I read upon Gambler’s Ruin problem and encountered this interesting question. Consider a simple random walk on $\{0, 1, \ldots, N\}$ with absorbing barriers at $0$ and $N$. What is the probability $u_k$ that the walk is absorbed at $N$ if it begins at a point $k$, $0 \leq k \leq N$?
If the question doesn't indicate anything, does it mean this is symmetric? If so, would it be $u_k=\left(\frac{1}{2}\right)^{(N-k)}$?
On
Your question is equivalent to asking: what is the probability that the walk starts at k and visits N before visiting 0?

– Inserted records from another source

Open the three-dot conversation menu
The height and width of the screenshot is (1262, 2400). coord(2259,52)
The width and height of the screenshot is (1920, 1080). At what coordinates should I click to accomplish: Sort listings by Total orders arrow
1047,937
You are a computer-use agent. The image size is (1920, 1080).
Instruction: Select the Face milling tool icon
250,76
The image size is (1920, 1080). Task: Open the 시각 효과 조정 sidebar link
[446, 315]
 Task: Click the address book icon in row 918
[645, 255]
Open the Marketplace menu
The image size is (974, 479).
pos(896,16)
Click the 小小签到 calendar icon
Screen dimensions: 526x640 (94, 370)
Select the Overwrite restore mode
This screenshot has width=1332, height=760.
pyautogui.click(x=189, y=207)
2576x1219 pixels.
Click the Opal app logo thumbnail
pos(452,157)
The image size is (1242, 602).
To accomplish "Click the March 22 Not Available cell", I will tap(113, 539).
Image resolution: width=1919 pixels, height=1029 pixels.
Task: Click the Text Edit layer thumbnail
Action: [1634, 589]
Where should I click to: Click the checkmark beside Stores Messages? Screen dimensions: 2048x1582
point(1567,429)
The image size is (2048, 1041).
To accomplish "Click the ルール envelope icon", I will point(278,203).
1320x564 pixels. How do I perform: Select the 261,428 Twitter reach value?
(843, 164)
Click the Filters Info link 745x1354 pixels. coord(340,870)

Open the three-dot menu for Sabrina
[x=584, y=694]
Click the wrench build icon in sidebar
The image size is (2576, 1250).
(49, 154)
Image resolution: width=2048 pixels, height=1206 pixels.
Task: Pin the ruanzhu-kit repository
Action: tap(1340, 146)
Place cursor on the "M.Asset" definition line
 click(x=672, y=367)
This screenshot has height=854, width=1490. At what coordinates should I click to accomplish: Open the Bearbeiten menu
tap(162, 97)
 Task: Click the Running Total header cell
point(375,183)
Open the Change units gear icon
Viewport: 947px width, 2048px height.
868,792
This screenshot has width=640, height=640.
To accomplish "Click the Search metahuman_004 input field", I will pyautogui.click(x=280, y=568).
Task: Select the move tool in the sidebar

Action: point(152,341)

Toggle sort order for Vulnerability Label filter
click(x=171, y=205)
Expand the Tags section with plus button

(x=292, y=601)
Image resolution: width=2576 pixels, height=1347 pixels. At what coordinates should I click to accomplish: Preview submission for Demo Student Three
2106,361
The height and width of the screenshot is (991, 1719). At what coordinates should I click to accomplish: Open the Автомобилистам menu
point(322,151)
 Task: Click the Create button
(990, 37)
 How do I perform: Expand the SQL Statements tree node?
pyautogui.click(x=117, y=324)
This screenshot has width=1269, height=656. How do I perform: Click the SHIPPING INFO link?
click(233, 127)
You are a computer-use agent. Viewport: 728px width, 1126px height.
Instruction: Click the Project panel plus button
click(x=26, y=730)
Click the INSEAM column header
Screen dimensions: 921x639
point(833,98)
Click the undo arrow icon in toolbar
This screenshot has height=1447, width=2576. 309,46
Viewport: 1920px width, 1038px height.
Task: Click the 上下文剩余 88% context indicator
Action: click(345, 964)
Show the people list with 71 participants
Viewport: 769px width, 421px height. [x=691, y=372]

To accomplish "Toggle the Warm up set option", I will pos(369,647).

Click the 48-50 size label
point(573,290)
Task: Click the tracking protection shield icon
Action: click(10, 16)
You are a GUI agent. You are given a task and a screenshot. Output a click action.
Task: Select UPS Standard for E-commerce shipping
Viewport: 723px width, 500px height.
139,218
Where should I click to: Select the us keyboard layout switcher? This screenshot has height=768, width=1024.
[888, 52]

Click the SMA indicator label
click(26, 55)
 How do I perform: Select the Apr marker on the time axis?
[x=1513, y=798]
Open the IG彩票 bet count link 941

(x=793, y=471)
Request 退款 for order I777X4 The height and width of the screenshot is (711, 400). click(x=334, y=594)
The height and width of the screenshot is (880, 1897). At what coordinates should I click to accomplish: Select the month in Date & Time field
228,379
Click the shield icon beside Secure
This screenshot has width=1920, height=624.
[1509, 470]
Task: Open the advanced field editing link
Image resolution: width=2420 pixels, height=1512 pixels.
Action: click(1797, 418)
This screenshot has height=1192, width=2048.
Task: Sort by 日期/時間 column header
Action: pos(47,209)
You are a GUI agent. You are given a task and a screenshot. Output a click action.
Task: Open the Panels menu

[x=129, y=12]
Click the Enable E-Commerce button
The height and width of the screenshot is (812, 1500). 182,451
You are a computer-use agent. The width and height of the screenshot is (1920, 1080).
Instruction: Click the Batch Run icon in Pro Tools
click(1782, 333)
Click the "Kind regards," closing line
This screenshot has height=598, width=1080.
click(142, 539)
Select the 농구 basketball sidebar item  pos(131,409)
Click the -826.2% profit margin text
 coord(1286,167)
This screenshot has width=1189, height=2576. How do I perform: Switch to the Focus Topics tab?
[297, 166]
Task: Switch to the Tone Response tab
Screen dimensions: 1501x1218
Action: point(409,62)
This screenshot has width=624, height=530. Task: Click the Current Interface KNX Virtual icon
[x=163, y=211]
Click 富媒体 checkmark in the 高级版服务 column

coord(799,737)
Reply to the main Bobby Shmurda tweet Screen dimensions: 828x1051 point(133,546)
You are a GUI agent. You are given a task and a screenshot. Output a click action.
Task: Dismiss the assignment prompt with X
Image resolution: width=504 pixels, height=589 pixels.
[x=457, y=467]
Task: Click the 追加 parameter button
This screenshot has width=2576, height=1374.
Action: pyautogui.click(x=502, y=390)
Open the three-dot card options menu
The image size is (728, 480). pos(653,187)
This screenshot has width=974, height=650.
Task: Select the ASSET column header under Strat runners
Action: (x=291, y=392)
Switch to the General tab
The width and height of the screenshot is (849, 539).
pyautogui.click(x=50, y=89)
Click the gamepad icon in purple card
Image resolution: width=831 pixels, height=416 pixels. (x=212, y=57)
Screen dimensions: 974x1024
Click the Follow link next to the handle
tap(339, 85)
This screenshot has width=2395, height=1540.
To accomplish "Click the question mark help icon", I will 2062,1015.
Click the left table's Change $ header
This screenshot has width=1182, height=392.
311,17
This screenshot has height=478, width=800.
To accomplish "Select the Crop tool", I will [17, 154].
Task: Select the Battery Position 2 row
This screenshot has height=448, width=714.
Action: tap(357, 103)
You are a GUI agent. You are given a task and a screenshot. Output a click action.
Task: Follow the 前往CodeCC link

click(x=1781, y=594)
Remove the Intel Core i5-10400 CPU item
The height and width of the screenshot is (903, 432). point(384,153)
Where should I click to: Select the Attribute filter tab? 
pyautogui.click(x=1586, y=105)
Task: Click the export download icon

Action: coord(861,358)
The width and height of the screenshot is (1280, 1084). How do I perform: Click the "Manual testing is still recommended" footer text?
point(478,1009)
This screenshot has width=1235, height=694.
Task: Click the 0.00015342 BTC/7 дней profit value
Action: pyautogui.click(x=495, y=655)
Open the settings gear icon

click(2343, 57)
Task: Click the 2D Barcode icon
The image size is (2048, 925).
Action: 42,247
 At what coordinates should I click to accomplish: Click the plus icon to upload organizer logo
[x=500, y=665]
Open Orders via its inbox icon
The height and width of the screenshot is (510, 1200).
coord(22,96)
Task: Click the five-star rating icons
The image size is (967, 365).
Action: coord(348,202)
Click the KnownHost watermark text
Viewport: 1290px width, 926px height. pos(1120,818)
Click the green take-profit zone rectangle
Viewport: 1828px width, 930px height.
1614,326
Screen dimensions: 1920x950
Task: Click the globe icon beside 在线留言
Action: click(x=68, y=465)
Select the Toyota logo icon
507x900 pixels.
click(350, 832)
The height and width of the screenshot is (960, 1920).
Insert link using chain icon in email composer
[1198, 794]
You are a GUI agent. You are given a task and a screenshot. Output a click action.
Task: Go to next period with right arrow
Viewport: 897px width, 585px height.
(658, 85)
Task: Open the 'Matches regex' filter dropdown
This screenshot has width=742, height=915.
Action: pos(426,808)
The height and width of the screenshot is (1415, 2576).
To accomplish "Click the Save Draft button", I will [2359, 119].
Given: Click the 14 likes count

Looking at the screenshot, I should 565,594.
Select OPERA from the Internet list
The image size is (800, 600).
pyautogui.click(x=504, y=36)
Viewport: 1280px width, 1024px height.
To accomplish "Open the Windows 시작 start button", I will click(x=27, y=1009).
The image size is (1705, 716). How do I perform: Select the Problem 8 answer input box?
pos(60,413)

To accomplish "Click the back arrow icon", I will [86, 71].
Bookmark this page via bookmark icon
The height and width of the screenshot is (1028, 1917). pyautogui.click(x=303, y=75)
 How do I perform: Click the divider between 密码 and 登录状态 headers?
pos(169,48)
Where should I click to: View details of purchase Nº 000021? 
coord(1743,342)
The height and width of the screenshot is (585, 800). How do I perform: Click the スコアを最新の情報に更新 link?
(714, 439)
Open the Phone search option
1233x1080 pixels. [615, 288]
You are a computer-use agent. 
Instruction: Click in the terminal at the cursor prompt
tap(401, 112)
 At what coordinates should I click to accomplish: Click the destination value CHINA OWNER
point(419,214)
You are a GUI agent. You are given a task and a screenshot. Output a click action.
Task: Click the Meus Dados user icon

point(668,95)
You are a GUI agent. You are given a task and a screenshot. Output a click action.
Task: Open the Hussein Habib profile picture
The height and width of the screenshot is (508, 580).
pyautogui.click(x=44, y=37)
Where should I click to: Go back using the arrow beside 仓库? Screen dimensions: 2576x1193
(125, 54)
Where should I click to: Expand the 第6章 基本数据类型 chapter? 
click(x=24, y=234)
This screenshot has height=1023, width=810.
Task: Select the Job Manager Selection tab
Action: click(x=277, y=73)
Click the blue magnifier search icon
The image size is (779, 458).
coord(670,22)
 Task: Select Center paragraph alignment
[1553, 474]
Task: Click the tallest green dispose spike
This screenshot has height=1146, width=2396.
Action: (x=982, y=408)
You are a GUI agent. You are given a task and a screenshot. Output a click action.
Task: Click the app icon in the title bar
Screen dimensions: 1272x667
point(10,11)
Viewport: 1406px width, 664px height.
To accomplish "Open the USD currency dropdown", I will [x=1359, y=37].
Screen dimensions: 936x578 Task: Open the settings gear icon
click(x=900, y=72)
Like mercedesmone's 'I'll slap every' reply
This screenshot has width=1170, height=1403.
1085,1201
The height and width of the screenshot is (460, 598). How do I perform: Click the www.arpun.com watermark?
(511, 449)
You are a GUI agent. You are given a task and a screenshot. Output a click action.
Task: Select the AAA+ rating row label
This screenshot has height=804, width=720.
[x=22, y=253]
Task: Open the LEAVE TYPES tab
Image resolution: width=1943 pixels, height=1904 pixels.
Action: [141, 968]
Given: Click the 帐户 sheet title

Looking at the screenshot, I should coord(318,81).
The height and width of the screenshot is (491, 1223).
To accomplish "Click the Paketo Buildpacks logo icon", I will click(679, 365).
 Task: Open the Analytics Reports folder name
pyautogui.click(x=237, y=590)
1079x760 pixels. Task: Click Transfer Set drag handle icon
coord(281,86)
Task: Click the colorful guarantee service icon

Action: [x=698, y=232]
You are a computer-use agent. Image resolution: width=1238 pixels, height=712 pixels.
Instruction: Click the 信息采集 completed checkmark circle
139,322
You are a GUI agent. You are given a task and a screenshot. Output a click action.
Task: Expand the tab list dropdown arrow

This question can be approached, for example, using difference equations. To this end, denote by $X_t$ the value of the process at time t and $T_x$ the number of steps to hit x for the first time. We are looking for the probability $\mathbb{P}(T_0 > T_N \ \vert X_0 = k) = \mathbb{P}_k(T_0 > T_N) = u_k$.
Firstly, we can condition on the first step that the process makes:
$\mathbb{P}_k(T_0 > T_N) = \mathbb{P}_k(T_0 > T_N \ \vert \ X_1 = k+1)\mathbb{P}(X_1 = k+1) + \mathbb{P}_k(T_0 > T_N \ \vert \ X_1 = k-1)\mathbb{P}(X_1 = k-1)$
Note that in our example $\mathbb{P}(X_1 = k-1) = \mathbb{P}(X_1 = k+1) = \frac{1}{2}$. Moreover, we can use the Markov property to write: $\mathbb{P}_k(T_0 > T_N \ \vert \ X_1 = k+1) = \mathbb{P}_{k+1}(T_0 > T_N) = u_{k+1}$. Using those observations we can rewrite the first line as the following recursion: \begin{align} u_k = \frac{1}{2}u_{k+1} + \frac{1}{2}u_{k-1} \end{align}
The initial conditions are: $u_N = 1$ and $u_0 = 0$. The characteristic equation for this recursion is: $\lambda = \frac{1}{2}\lambda^2 + \frac{1}{2}$, which gives the double root $\lambda = 1$. Therefore the general solution is given by \begin{align} u_k = A+Bk \end{align} Using the initial conditions we get $A = 0$ and $B = \frac{1}{N}$, which gives $u_{k} = \frac{k}{N}$.
A note about your solution
Firstly, a sense check comes into play: if we assume $k=0$ does the probability equal zero? In your case it is a NO, so the answer cannot be correct.
What went wrong? As Tigran pointed out, your calculation assumes that the walk goes straight into N, i.e. the walk reaches N in $N-k$ steps. However, you should remember that at any time before the walk is absorbed it may also turn left and go towards zero.
Yes the probability of going left and right are the same and equal to $\frac{1}{2}$, but the probability of reaching $0$ is not equal to $(1/2)^{N-k}$. What you calculated is the probability of reaching $0$ in $k$ turns. If it is a symmetric random walk problem with two absorbing barriers then the probability of reaching $0$ is $1-\frac{k}{N}$. If you are interested in derivation I can do it.